A tese acaba aqui, mas a nossa conversa ainda vai durar um tanto. E tenham certeza: as cartas escritas por vocês são inspiradoras. Vão incentivar outras correspondências, ou até mesmo textos mais densos, como o resultado de algumas pesquisas. Vai encantar alguns em busca de uma boa história e outros empenhados em entender esses lugares, esse tempo, essa sociedade, esses hábitos, costumes e tradições, como relatados nesse Correio Harper.

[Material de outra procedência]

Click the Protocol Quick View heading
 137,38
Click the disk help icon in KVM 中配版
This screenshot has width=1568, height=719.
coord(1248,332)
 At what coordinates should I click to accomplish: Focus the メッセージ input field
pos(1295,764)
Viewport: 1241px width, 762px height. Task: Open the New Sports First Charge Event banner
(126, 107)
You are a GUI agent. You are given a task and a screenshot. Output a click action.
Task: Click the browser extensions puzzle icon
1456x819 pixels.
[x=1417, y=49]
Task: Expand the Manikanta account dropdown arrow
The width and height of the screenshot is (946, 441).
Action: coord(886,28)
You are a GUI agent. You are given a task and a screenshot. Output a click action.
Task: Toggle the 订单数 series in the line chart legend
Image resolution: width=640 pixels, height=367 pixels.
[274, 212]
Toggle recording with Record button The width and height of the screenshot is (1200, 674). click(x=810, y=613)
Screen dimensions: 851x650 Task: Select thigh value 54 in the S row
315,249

Finalizo ao dizer que escrevo olhando para essa foto de vocês de 1967, aposentados em Westminster Gardens, na Califórnia, bem velhinhos e sorridentes. A mesma risada de vocês, felizes, satisfeitos, uma vida inteira, plena, no rosto – essa risada de vocês, felizes, satisfeitos – sentimento de missão cumprida - essa risada – é a minha agora.
  
Com carinho, 
Ivo Venerotti


*Tese apresentada, como requisito parcial para obtenção do título de Doutor, ao Programa de Pós-graduação em Geografia, da Universidade do Estado do Rio de Janeiro por Ivo Venerotti, sob orientação do Prof. Dr. João Baptista Ferreira de Mello, em 2017.